Capital is no longer a constraint, at least for large Indian companies. And yet they haven’t quite flexed their muscles. Tycoon Mukesh Ambani’s Reliance Industries Ltd. spent $363 million on R&D last financial year. This was 15% more than the previous year, but still only 0.3% of revenue. Among other things, the telecom-to-petrochemicals firm is trying to come up with in-house technologies for carbon capture, so that its gigantic refinery could go from dirty “gray” hydrogen to less-polluting “blue” H2. That’s just scratching the surface of the experimentation India — and the world — will need in low-carbon molecules.
The inspiration that India’s entrepreneurs have been waiting for has just arrived. The space program began 60 years ago, when the newly independent nation didn’t have enough food for its people. It culminated late Wednesday in Chandrayaan-3, the mission that made history after Russia’s failure last week to place a rover on the dark side of the moon. By borrowing a part of the celestial body’s orbital energy, the spacecraft kept its fuel needs low and its budget under $75 million. “What gravity slingshots should we experiment with?” That’s the question India Inc. must ask itself.

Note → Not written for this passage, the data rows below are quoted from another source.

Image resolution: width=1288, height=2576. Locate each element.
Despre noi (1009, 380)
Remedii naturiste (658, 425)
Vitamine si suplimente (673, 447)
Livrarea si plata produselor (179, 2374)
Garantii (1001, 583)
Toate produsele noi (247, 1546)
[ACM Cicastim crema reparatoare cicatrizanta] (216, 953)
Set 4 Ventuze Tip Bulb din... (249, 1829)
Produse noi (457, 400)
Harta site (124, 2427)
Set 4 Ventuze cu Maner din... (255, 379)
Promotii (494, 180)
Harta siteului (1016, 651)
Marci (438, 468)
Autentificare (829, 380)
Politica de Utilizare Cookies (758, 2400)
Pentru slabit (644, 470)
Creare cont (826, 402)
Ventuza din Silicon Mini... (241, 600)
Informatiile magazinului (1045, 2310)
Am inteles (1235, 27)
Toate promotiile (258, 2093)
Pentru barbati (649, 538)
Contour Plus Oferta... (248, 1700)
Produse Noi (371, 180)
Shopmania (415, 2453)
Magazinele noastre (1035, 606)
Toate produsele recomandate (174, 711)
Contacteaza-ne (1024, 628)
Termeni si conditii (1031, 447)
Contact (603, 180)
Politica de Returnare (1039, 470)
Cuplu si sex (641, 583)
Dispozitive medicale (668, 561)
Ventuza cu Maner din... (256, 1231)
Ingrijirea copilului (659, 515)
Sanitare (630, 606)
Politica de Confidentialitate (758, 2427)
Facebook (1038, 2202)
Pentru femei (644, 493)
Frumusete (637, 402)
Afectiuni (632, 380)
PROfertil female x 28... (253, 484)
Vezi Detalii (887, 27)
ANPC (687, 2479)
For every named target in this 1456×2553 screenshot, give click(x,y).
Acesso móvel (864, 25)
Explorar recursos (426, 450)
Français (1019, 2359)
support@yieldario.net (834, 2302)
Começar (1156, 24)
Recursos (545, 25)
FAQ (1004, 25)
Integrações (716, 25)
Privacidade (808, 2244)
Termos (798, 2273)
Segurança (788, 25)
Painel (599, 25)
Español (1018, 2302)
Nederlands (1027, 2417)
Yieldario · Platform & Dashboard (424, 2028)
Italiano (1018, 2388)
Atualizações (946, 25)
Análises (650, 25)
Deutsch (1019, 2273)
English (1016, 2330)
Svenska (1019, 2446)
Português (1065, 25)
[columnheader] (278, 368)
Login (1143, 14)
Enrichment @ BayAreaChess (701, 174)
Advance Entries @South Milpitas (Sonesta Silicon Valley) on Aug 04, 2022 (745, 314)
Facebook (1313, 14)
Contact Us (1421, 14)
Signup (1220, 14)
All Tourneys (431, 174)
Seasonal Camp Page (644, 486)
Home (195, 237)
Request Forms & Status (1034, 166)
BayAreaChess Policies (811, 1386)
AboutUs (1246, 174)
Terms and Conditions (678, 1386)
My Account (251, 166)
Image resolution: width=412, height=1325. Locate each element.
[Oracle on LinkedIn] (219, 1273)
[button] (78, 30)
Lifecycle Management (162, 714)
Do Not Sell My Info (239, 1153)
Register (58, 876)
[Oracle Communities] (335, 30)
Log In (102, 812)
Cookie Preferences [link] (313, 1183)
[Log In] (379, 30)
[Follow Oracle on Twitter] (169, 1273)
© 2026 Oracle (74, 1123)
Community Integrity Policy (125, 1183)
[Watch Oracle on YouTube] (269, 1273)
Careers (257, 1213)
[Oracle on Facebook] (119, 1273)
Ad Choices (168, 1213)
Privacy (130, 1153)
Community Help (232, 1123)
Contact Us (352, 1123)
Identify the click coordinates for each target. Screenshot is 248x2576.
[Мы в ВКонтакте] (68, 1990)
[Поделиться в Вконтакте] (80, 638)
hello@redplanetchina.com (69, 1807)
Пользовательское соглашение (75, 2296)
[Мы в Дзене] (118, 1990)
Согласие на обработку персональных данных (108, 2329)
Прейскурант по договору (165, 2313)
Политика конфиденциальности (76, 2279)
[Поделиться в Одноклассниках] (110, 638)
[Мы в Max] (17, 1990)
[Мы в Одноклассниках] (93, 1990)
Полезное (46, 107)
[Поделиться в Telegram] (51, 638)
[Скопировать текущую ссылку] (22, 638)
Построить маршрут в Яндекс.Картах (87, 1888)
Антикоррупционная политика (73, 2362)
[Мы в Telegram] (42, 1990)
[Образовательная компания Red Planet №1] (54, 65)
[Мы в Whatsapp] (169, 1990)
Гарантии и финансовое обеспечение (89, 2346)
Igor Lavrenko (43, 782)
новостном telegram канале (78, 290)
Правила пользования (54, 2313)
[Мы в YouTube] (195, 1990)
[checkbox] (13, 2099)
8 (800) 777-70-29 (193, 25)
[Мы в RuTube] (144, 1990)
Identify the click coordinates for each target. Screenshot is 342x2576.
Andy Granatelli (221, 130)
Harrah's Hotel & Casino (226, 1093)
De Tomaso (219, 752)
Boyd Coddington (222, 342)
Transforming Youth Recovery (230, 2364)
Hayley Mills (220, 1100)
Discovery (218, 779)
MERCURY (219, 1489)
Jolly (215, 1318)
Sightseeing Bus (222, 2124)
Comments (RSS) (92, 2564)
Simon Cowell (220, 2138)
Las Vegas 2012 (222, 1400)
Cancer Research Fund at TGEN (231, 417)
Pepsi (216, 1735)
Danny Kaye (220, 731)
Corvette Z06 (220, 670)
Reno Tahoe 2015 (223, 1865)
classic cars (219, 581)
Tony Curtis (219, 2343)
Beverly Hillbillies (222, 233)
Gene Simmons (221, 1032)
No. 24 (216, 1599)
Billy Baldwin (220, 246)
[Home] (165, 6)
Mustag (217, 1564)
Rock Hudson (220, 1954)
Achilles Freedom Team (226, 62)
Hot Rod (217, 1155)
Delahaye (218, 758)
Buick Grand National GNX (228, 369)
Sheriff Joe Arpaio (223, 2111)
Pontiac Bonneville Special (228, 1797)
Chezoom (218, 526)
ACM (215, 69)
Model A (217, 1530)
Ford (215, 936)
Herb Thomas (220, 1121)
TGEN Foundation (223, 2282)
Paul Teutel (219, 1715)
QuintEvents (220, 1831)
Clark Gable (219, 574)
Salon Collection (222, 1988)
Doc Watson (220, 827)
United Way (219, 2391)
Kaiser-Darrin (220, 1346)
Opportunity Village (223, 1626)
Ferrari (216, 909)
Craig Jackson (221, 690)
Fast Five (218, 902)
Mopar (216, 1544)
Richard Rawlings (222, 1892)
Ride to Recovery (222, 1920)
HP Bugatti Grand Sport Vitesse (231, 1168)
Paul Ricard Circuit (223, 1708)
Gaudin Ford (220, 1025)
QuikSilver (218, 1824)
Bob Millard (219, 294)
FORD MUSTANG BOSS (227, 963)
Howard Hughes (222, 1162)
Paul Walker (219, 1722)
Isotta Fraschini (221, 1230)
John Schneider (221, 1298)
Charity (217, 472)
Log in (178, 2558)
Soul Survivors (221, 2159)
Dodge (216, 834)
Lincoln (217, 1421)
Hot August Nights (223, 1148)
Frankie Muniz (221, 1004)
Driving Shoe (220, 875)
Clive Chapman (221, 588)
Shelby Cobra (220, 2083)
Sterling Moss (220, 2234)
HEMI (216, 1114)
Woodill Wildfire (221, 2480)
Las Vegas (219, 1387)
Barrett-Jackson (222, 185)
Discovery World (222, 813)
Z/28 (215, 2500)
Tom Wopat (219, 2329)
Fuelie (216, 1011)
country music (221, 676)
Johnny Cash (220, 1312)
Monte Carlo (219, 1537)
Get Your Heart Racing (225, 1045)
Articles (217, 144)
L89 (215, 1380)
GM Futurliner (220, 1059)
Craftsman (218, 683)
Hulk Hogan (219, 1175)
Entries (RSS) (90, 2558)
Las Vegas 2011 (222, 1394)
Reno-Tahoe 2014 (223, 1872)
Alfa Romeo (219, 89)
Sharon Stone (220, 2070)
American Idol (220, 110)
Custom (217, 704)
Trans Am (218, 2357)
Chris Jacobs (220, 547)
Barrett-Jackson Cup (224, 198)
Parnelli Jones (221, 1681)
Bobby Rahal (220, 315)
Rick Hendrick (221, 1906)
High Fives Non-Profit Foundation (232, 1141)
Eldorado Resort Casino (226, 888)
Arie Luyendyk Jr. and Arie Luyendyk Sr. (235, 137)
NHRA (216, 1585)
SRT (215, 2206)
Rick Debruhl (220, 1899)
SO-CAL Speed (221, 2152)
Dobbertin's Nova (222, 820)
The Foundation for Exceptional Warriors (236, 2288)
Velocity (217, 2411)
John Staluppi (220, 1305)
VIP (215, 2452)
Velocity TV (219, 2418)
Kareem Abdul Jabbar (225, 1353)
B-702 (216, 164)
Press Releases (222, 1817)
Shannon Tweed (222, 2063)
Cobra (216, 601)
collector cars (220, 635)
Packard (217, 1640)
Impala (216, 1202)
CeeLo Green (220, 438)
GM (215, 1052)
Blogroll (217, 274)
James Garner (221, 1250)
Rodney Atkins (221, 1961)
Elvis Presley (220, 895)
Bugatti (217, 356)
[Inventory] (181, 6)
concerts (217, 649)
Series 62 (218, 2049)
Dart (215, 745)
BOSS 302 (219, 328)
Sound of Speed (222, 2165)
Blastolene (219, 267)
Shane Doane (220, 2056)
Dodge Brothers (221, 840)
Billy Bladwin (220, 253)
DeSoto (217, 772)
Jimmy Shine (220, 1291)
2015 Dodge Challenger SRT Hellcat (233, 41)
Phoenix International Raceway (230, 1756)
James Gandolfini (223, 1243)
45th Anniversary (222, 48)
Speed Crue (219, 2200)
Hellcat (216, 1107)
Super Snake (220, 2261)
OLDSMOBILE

Mind you, this is still India’s Gilded Age. The litmus test for corporate genius is dominating competition (with the help of government contacts and contracts), not innovation. The kind of post-World War II technocratic revolution that American inventor and engineer Vannevar Bush would unleash in the US with his landmark 1945 report, Science: The Endless Frontier, is still some distance away. For the private sector to change, however, a lot will have to be set right first in the public sphere, starting with hopelessly underfunded university education.
Like with everything in India, it’s hard to say if the glass is half full or half empty. On the one hand, news reports last month said that the government engineers who built the Chandrayaan-3 launch pad ahead of schedule hadn’t been paid their salaries for 1 ½ years. On the other hand, Infosys Chairman Nandan Nilekani just gave $38 million to the Indian Institute of Technology in Mumbai, his alma mater. That’s already half a moonshot worth of philanthropic capital. Albeit slowly, it’s time to start counting down, perhaps.